Luke Mariette

Personal information
- Full name: Luke James Mariette
- Date of birth: 8 October 2003 (age 22)
- Place of birth: Denbigh, Wales
- Position: Midfielder

Team information
- Current team: Buckley Town

Youth career
- Blackpool

Senior career*
- Years: Team / Apps / (Gls)
- 2021–2024: Blackpool / 1 / (0)
- 2022: → Curzon Ashton (loan) / 5 / (0)
- 2023: → Southport (loan) / 2 / (0)
- 2023–2024: → Macclesfield (loan) / 4 / (0)
- 2024: → Guiseley (loan) / 1 / (1)
- 2024–2025: Flint Town United / 24 / (1)
- 2025–: Buckley Town / 34 / (6)

International career^{‡}
- 2021: Wales U18 / 1 / (0)

= Luke Mariette =

Welsh footballer

Luke James Mariette (born 8 October 2003) is a Welsh professional footballer who plays as a midfielder for Buckley Town.

==Career==
On 19 April 2021, Mariette signed his first professional contract with Blackpool.

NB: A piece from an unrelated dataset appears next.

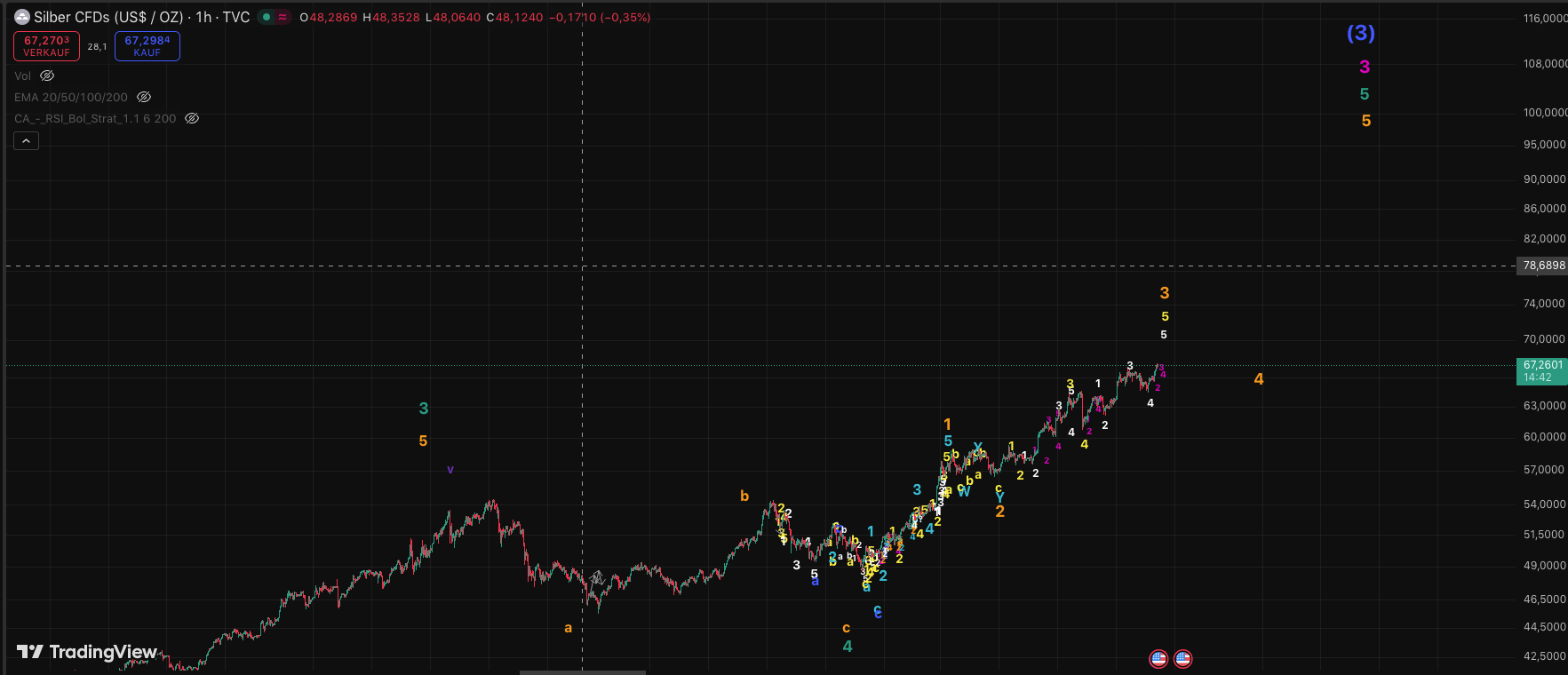
Task: Click the second US flag economic event marker
Action: click(1182, 658)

He went on loan to Curzon Ashton for the remainder of the 2021–22 season in March 2022.

He debuted with the senior Blackpool side in a 5–0 EFL Championship loss to Peterborough United on 7 May 2022, coming on as a substitute in the 69th minute.

In September 2023, Mariette joined Southport on loan. He joined Macclesfield on loan until the end of the season in November 2023. In January 2024, he joined Guiseley on loan for the remainder of the season.

On 29 August 2024, Mariette joined Cymru Premier club Flint Town United.

In 2025 he joined Buckley Town.

==International career==
Mariette is a youth international for Wales, having represented the Wales U18s in March 2018.